The continuous glucose monitoring (CGM) in T2DM has shown tremendous improvement from 2003 to 2024, and this progress continues in 2025. Mader J, presented a session at IDF World Diabetes Congress 2025 from 7th-10th April 2025 in Bangkok.  There are 2 types of CGM i.e. Unblinded CGM and Blinded CGM. Unblinded CGM which provides automated alarms and alerts at specific glucose levels and/or changing glucose levels and display glucose values when swiped by a reader/smartphone while blinded CGM do not display glucose to user in real time. CGM showed significant reduction in HbA1c as compared to BGM (1.1% vs. 0.6%) at 8 months. CGM group showed greater TIR than BGM and significantly reduced clinically important hypoglycemia than BGM in those treated with insulin or sulphonylureas. (JAMA 2021). Intermittently scanned continuous glucose monitoring (isCGM) exhibited 43% reduction in hypoglycemia and 28% reduction in no. of hypoglycemia events than SMBG (Haak T 2017).

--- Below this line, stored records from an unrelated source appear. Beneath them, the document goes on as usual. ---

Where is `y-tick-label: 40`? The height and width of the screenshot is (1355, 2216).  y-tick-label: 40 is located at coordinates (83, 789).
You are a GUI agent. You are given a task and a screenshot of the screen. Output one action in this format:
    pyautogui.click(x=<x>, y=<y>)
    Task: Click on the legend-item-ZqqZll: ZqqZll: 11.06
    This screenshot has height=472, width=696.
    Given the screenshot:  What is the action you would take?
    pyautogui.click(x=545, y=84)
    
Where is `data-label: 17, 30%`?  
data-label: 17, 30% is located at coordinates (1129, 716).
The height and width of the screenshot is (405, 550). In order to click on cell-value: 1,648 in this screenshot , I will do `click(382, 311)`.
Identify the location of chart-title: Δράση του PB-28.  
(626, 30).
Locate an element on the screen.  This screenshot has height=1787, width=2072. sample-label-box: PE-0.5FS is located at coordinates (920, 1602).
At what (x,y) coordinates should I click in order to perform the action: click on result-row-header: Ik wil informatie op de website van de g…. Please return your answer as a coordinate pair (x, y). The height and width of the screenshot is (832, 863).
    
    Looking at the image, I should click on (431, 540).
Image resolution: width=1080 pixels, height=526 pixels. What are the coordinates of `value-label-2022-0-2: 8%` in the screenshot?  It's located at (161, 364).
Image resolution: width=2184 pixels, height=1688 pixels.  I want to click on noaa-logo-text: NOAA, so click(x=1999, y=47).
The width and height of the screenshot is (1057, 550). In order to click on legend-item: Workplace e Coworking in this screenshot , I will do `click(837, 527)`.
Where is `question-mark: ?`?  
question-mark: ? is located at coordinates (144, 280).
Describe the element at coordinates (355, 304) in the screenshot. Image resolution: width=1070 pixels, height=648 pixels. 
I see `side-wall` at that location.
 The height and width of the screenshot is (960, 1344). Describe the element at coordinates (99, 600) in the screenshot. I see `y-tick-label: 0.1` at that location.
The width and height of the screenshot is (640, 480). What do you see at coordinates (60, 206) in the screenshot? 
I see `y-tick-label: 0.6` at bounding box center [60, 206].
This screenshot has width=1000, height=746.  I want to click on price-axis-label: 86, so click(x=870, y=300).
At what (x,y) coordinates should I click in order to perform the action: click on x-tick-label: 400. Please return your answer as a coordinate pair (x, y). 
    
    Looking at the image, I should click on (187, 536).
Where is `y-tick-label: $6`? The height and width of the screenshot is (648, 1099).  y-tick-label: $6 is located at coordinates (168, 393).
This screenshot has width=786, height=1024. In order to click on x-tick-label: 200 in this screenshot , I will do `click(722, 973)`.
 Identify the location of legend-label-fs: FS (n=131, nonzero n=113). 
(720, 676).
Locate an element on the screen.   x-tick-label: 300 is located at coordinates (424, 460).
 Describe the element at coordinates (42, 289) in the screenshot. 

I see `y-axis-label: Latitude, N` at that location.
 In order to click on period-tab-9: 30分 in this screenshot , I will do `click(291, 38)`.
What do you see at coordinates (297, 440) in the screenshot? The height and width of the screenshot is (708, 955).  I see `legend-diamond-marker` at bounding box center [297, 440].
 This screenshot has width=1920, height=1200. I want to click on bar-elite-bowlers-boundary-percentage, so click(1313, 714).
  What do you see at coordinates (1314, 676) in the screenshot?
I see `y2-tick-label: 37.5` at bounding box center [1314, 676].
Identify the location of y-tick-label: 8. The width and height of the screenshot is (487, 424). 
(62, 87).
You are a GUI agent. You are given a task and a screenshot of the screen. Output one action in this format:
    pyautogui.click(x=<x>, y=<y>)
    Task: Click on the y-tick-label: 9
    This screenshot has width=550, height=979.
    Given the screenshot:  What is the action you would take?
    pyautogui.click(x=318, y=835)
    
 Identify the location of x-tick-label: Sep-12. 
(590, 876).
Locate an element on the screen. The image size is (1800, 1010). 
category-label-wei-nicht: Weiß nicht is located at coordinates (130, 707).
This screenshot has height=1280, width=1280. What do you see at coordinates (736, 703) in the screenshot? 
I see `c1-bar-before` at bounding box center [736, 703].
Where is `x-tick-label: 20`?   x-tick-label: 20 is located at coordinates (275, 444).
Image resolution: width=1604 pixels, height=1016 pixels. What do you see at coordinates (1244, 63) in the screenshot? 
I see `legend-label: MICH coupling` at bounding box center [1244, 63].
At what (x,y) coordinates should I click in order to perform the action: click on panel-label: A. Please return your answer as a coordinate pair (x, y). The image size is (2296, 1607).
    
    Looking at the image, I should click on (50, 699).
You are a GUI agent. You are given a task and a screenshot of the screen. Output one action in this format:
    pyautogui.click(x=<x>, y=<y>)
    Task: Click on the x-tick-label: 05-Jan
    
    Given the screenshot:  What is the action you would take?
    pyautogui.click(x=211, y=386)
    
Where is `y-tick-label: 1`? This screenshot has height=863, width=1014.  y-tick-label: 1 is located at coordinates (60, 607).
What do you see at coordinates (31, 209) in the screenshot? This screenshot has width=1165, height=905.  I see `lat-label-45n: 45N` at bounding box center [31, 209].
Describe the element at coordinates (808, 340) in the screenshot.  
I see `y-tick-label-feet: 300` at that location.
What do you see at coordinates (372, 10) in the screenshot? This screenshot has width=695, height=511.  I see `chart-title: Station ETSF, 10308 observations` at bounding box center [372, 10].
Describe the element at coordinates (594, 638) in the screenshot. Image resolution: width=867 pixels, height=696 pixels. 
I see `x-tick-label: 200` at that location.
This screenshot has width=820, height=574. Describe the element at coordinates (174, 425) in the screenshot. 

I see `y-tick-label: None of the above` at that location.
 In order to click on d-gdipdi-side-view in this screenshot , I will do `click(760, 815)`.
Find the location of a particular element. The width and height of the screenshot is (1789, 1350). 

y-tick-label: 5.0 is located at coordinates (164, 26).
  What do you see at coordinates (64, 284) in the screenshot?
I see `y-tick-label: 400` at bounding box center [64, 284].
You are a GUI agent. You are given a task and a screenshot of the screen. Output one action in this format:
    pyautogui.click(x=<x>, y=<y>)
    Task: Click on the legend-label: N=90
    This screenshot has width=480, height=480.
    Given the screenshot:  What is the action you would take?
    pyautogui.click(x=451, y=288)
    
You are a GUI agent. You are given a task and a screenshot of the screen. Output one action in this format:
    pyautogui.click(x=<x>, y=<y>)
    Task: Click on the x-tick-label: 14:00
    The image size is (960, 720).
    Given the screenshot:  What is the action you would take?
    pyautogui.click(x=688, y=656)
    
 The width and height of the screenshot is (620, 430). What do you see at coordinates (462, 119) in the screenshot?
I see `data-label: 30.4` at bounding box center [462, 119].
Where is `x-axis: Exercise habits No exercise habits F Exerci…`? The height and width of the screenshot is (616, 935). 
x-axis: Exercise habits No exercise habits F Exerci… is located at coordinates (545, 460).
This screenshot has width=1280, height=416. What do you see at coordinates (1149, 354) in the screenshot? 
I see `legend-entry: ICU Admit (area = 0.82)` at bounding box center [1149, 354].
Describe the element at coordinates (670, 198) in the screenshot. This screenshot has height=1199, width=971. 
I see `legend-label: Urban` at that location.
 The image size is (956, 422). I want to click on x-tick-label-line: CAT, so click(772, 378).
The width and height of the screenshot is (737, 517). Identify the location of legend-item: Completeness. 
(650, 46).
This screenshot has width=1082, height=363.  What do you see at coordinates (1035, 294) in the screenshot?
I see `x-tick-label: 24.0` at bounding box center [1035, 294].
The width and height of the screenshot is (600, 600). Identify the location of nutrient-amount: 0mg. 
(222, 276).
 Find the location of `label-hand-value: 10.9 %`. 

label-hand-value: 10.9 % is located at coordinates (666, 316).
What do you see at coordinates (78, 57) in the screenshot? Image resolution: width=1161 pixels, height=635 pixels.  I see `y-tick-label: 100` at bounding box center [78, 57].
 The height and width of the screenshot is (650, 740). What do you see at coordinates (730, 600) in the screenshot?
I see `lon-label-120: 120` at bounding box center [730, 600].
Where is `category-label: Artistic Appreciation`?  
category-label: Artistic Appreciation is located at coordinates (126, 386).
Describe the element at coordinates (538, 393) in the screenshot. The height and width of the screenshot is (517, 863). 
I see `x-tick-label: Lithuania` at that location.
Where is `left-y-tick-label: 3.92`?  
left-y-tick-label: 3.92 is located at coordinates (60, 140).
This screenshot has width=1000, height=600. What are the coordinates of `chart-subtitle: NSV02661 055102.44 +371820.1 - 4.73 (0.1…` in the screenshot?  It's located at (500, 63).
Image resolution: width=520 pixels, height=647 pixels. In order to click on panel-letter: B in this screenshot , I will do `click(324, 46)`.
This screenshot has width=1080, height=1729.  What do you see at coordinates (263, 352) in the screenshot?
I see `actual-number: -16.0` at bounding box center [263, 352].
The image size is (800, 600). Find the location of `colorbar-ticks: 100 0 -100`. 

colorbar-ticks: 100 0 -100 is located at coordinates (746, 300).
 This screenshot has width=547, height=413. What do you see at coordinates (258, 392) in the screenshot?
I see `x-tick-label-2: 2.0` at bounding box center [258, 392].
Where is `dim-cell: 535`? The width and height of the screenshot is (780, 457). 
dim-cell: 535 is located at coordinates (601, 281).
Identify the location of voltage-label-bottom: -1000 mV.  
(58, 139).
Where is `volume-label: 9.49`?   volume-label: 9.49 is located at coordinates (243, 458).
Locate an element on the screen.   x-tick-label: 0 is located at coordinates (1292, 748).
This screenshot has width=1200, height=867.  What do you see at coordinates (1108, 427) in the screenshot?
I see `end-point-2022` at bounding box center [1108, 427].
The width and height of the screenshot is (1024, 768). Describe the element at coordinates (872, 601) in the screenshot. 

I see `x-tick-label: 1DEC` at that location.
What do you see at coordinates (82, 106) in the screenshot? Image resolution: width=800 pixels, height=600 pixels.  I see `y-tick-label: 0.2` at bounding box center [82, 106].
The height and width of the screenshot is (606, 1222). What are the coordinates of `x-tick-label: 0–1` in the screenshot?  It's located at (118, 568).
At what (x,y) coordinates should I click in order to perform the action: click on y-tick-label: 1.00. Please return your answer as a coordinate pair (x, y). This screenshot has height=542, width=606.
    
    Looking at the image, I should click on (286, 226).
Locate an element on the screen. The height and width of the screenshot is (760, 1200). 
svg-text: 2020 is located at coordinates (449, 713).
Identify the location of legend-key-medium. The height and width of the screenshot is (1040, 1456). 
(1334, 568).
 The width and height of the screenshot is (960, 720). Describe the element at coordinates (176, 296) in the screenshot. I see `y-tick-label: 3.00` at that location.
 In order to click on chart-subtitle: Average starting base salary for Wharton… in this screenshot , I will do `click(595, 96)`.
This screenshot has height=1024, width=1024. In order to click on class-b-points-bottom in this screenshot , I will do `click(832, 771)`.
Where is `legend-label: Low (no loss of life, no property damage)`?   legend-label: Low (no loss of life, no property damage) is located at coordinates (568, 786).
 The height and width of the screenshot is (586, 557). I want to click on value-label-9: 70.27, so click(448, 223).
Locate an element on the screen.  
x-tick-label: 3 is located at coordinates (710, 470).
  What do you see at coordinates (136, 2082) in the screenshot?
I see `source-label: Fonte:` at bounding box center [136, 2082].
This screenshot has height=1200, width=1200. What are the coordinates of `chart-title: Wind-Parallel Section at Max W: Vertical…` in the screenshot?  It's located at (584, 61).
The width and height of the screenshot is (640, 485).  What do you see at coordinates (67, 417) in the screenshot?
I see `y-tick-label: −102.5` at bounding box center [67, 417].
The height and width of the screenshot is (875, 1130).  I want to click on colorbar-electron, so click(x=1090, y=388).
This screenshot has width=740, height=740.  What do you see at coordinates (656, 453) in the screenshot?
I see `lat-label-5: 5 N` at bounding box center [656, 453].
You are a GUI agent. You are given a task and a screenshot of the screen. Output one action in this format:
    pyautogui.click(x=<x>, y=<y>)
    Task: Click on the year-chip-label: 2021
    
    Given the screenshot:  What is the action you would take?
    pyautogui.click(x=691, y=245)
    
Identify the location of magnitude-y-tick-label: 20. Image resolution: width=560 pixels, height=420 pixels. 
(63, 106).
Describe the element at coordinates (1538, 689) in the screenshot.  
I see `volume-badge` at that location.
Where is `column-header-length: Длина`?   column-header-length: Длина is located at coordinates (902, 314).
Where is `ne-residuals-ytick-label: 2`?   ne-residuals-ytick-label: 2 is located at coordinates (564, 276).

Real-time continuous glucose monitoring (rtCGM) was used in in Adolescents and Young Adults with T2DM showed that patients who completed the satisfaction survey (n = 7), 100% had a positive experience with CGM, found it easy to use, found it useful, and desired to continue to use CGM in the future. 85% were extremely likely to recommend rtCGM to friends. According to ADA Standards of Care 2025 recommended rtCGM or isCGM for diabetes management to youth and adults with diabetes on any stage of insulin therapy. The choice of CGM device should be made based on the individual’s circumstances, preferences and needs. rtCGM and isCGM is recommended in adults with T2DM treated with glucose lowering medications other than insulin to achieve and maintain individualized glycemic goals. The choice of device should be made based on the individual’s circumstances.

Moreover EASD 2022 stated that CGM is emphasized as a key tool in the ongoing support and monitoring of individuals with T2DM, particularly for tracking glycemic trends and aiding in personalized treatment adjustments. It is part of the broader strategy to improve emotional well-being, support lifestyle and behaviour changes, and optimize therapy effectiveness through biofeedback.

Joint view of CGM with smart pen data enables healthcare professionals and individuals with diabetes to identify and analyse the effects of dosing behaviour such as late or mistimed bolus insulin doses on glucose control.

Conclusion:

There is a definite need for CGM in individuals with T2DM, as it enhances self-management skills. The choice of technology should align with personal preferences and available resources. While cost and reimbursement remain challenges especially for non-insulin-treated individuals, isCGM can be considered a motivational tool to support better glycemic control.